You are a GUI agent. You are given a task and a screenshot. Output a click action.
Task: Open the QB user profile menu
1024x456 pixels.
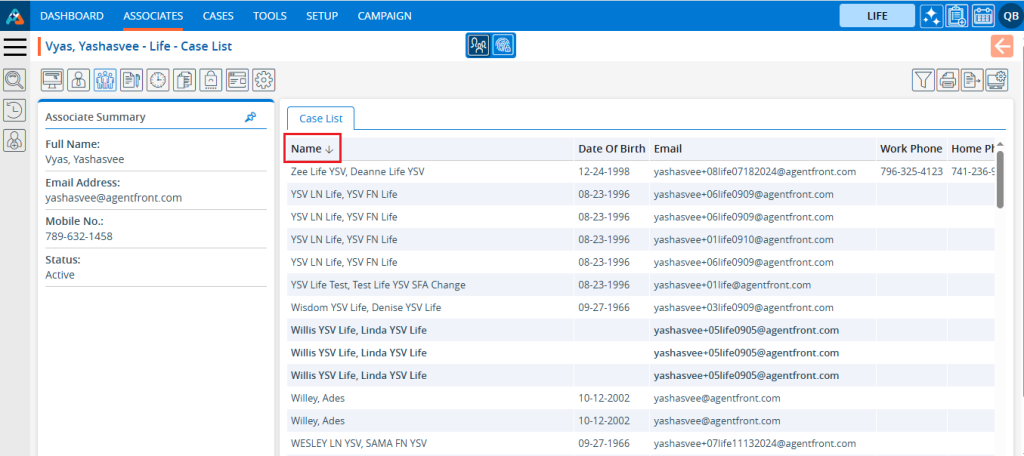click(x=1008, y=15)
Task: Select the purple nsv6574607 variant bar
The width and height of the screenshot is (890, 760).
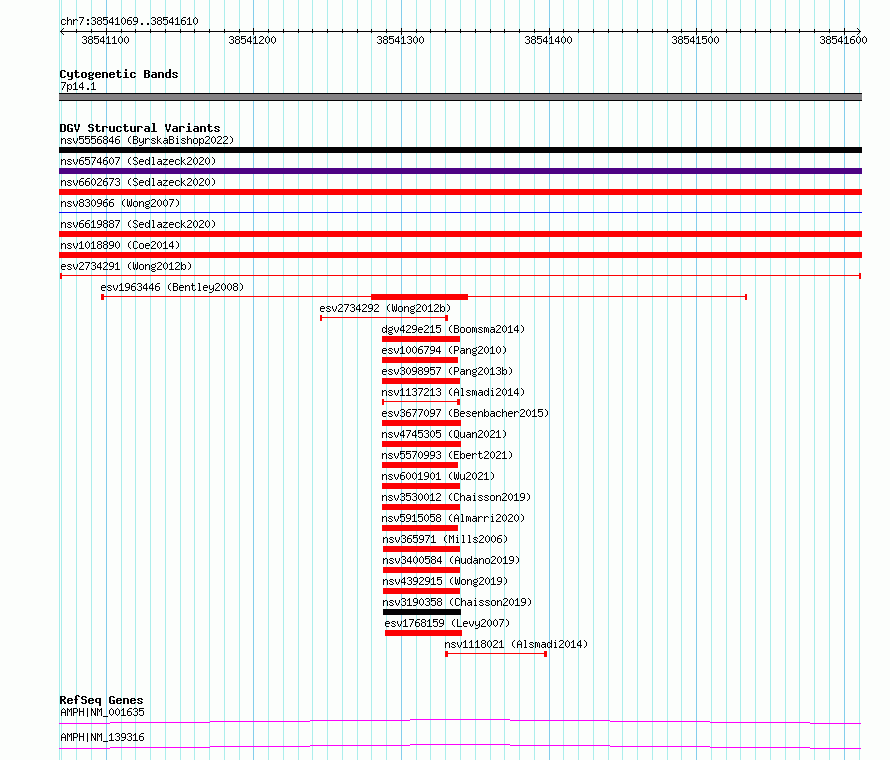Action: tap(460, 171)
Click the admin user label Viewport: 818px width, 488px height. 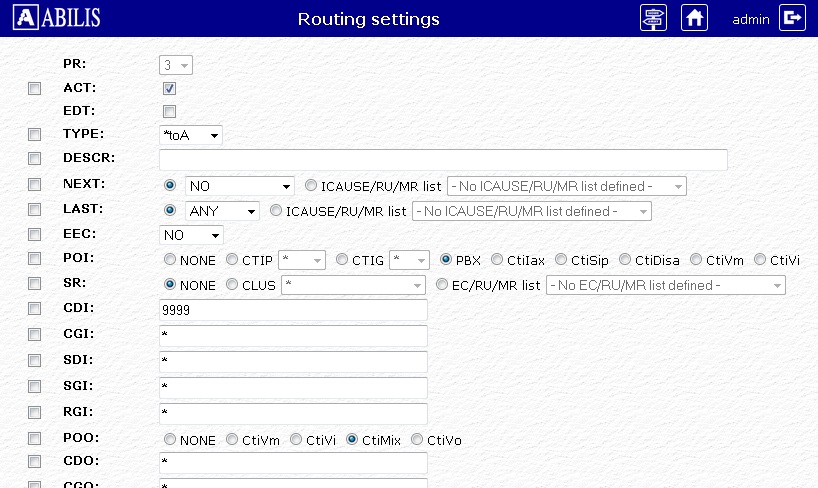[750, 19]
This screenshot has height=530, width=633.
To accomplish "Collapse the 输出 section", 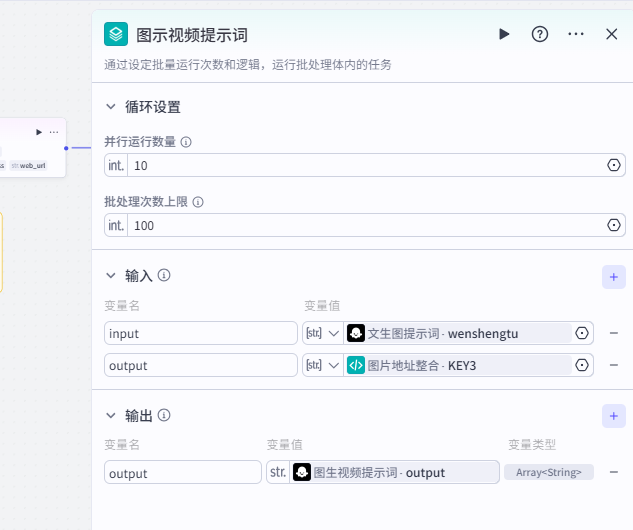I will pos(110,415).
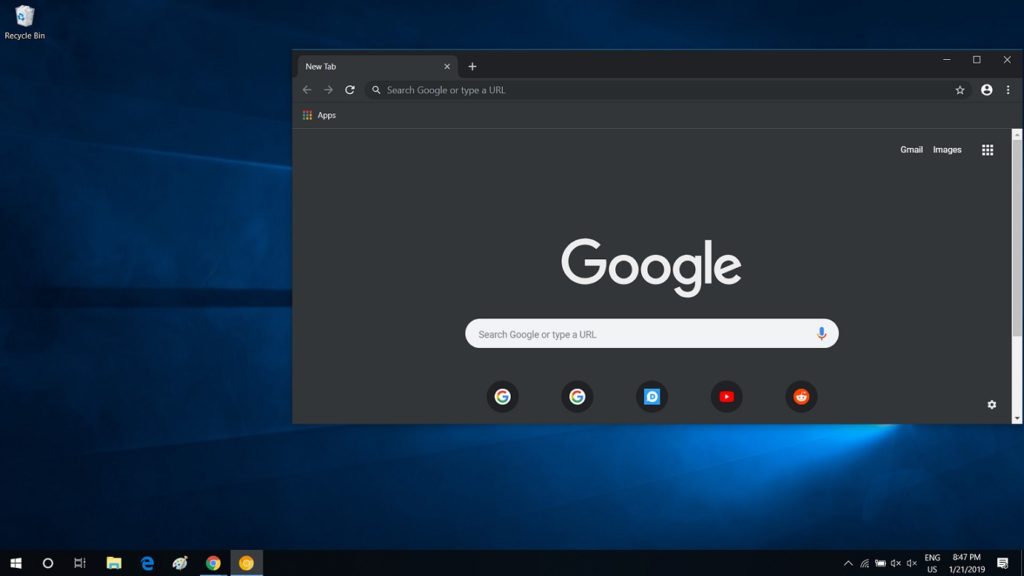Viewport: 1024px width, 576px height.
Task: Open the Chrome profile account icon
Action: [x=986, y=89]
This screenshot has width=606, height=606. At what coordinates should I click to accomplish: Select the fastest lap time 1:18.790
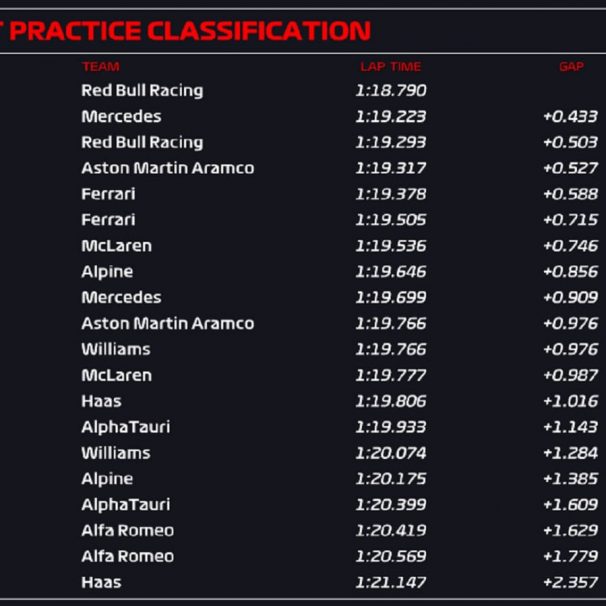click(x=391, y=90)
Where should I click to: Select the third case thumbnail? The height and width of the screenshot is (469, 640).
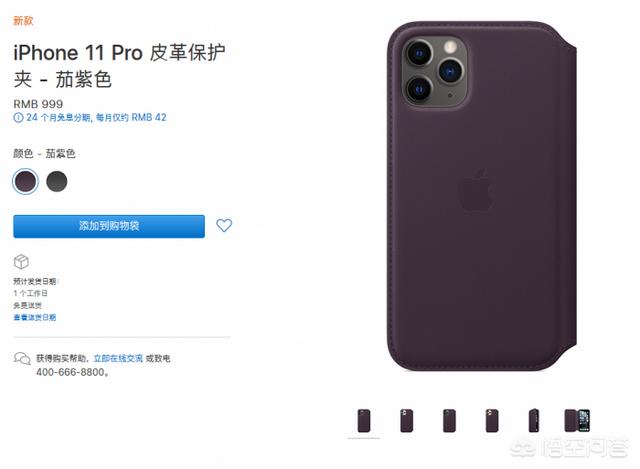tap(449, 421)
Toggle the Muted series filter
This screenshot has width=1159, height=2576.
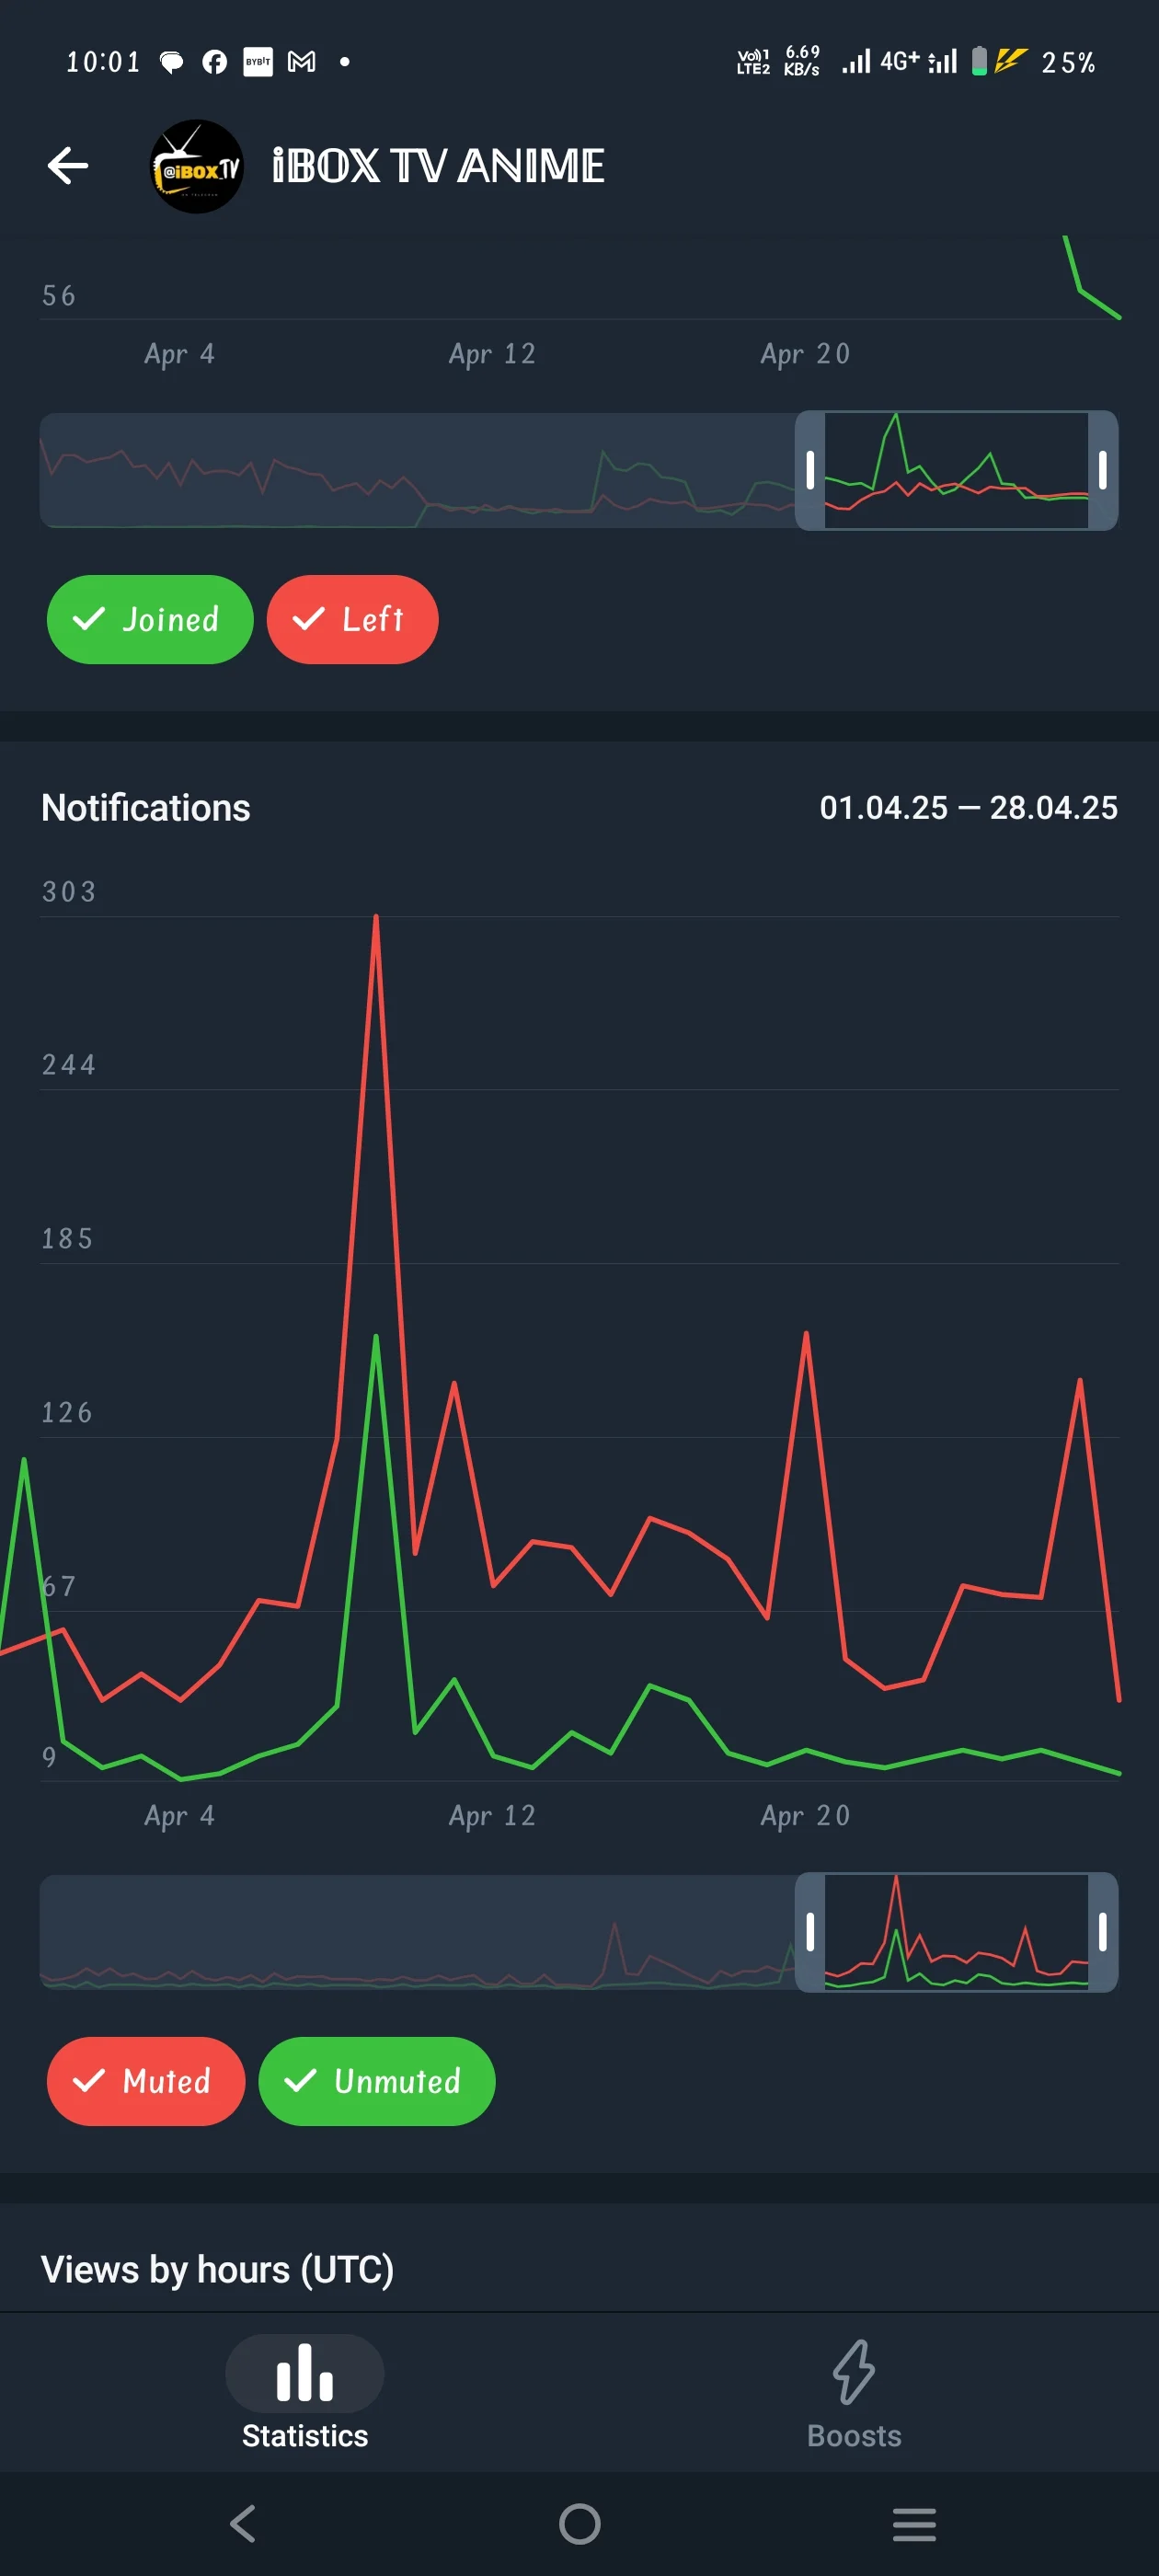(x=146, y=2081)
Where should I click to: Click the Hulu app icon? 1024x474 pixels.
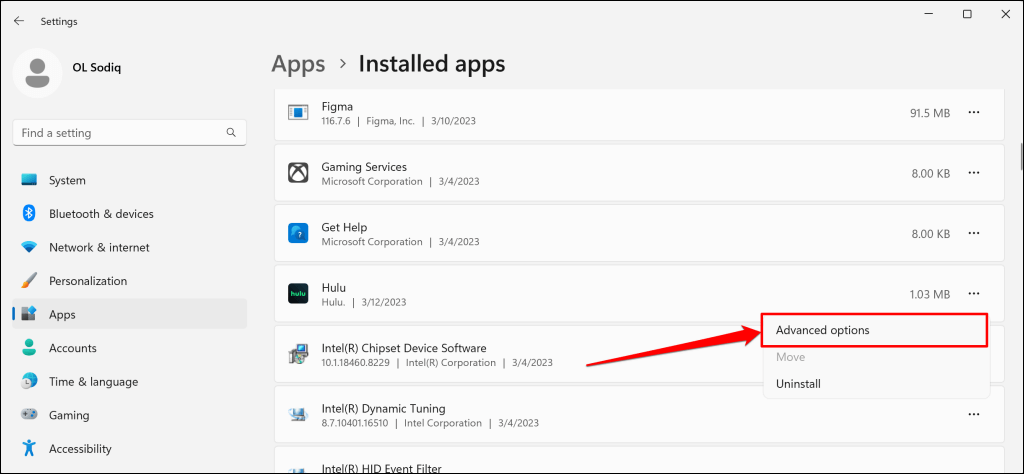298,294
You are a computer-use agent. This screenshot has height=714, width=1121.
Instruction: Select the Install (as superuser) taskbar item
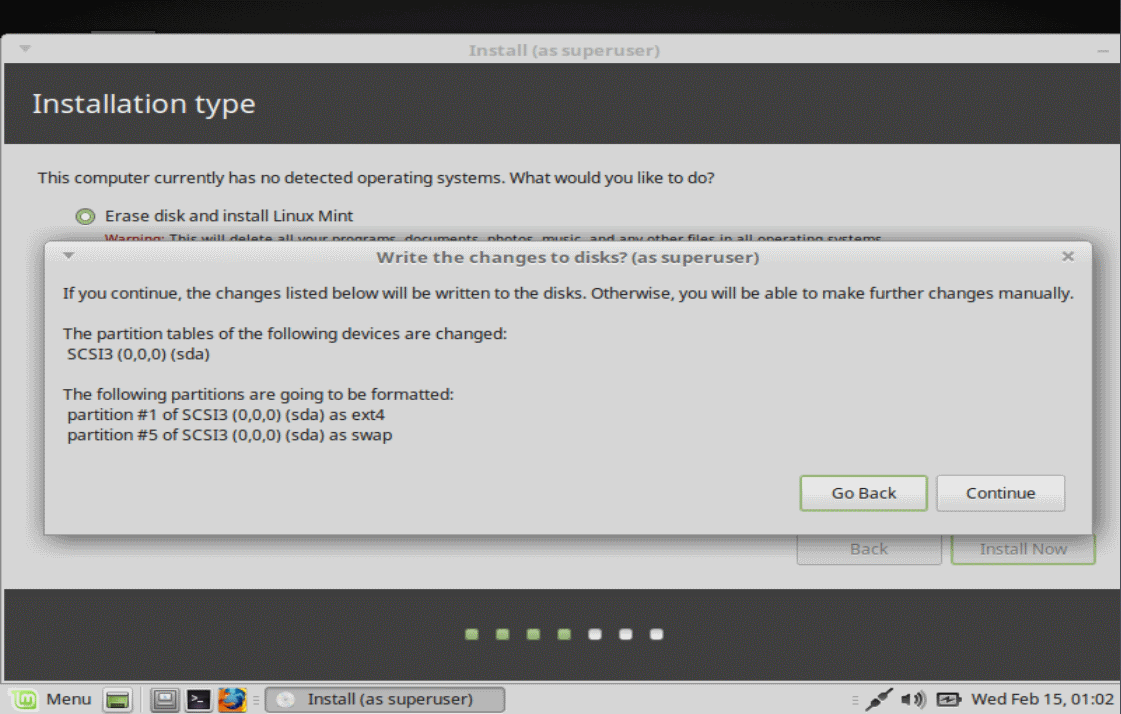point(385,699)
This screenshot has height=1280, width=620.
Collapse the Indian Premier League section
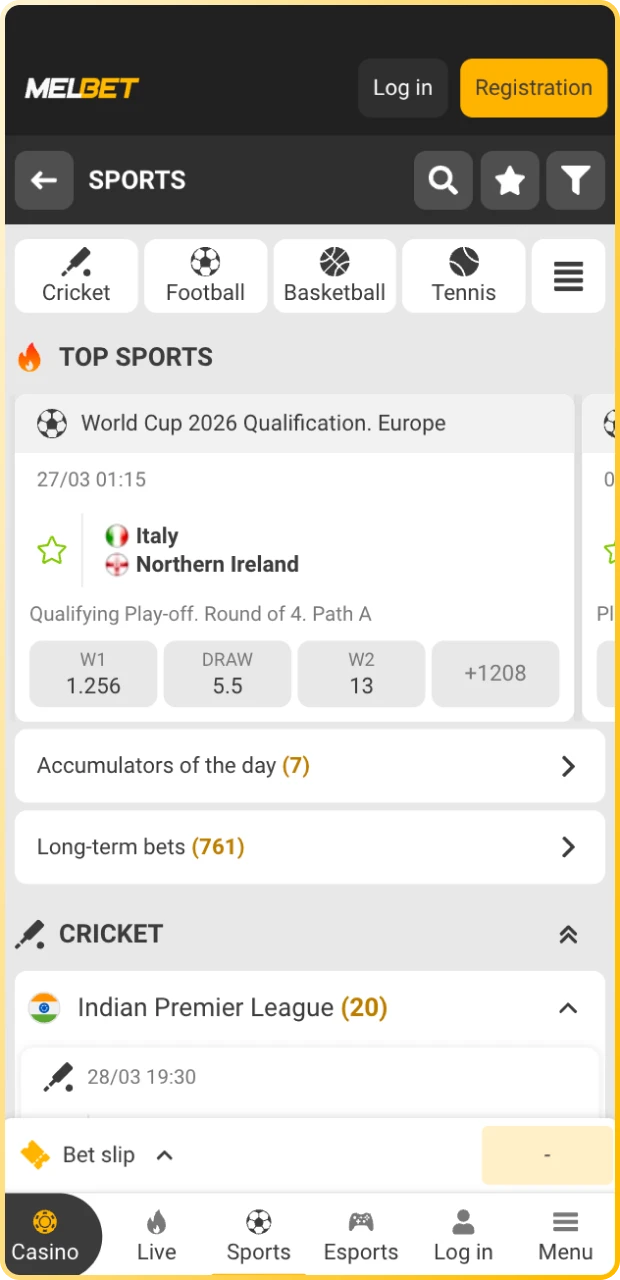tap(568, 1008)
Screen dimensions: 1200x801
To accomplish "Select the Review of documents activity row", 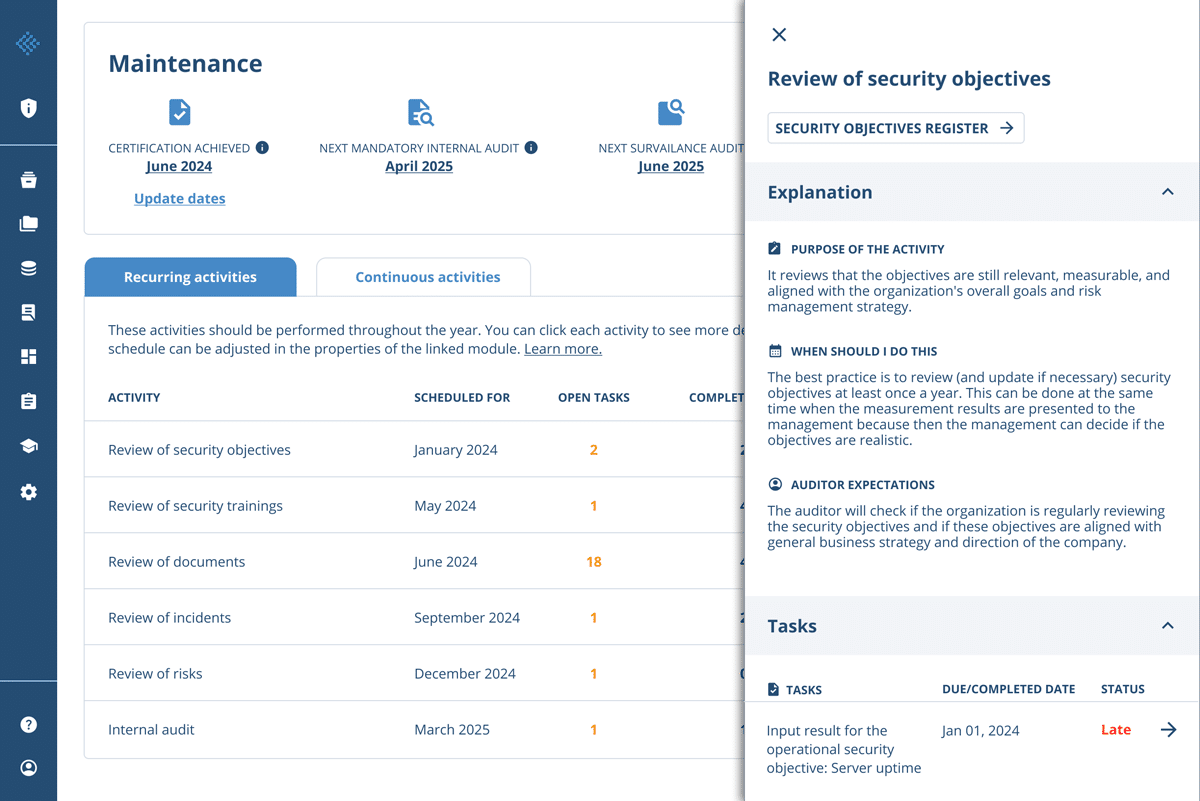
..............................
◆ Exercise requirements ◆
Of all the lines in the data above, show only those that hold the word "agent".

◆ The completed task ◆
You are a GUI agent. You are given a task and a screenshot. Output a click action.
You are a computer-use agent. This screenshot has height=714, width=1121.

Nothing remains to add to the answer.